=== Qué se pide ===
- 1) Según el extracto seleccionado sobre el ensayo, ¿de qué animales tratan los libros de Barry Lopez?
- 2) Indique si cada afirmación concuerda con el extracto seleccionado y cite las palabras que lo deciden: (a) Las primeras traducciones de Montaigne fueron hechas por Diego Cisneros. (b) En el extracto se mencionan tres ensayos igual de sinceros de la tradición en español. (c) Quien escribe el extracto afirma que puede escribir con esa franqueza.
- 3) Traduzca al inglés esta oración del extracto seleccionado: "En nuestra tradición no abunda esta soltura, esa naturalidad."

=== Extracto seleccionado ===
▼
Abundan los ensayos sobre la guerra de Irak. Leí uno muy explícito sobre los ménages à trois y varios de personas que sobrevivieron al abuso sexual infantil, entre ellos el naturalista Barry Lopez, un autor que ha escrito libros bellísimos sobre los lobos y cuyo tono sereno al describir su experiencia me dejó hecha un mar de llanto.
Una de las características que me ha cautivado en esta inmersión es la franqueza. Sospecho, y algún día trataré de confirmarlo, que el ensayo escrito en español adolece de una especie de rigidez que se nota en los pies… de página. Desde las primeras traducciones de Montaigne, hechas por Diego Cisneros y leídas por Quevedo y Lope de Vega todo parecía admirable y, al mismo tiempo, demasiado franco, personal, íntimo y desenvuelto.
En nuestra tradición no abunda esta soltura, esa naturalidad. En este momento sólo me vienen a la mente dos ensayos así de sinceros, uno de Alberto Chimal, otro de Francisco González Crussí, dos escritores notables por su prosa y su inteligencia, que abordan el tema de la infancia con rigor y franqueza.
Yo no puedo escribir así, y lo lamento mucho. Cada vez que quiero hacerlo me pasmo. De los cielos baja una voz que me ordena entre truenos y luces: “No te luzcas.” Y me estoy.
▲
=== Listado proporcionado ===
▼
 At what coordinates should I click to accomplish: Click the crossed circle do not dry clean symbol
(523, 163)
▲
▼
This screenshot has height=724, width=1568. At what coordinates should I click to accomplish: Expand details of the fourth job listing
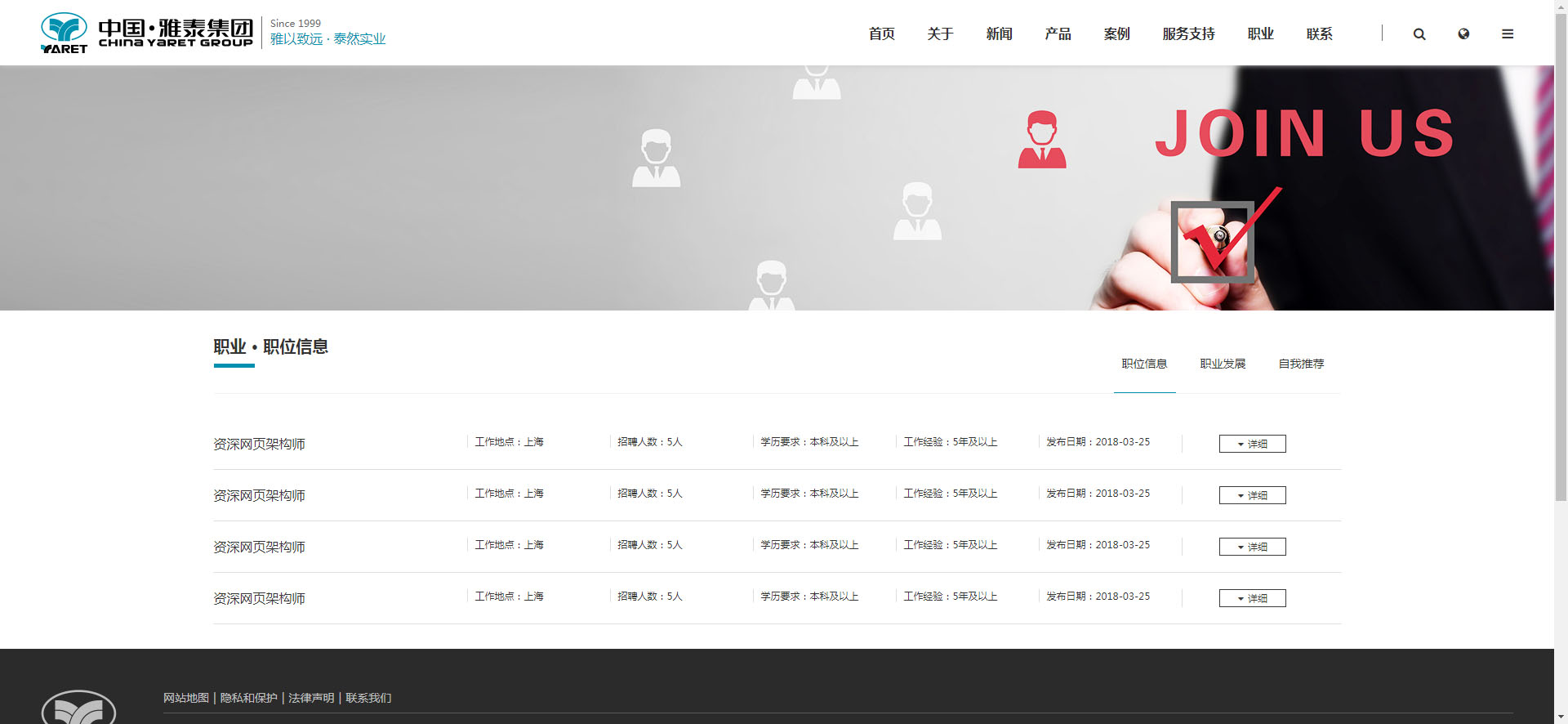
▲
=== Respuestas del ejercicio ===
- 1) De los lobos.

- 2)
(a) Sí: "hechas por Diego Cisneros".
(b) No: "sólo me vienen a la mente dos ensayos así de sinceros".
(c) No: "Yo no puedo escribir así, y lo lamento mucho."

- 3) In our tradition, this ease, that naturalness, is not abundant.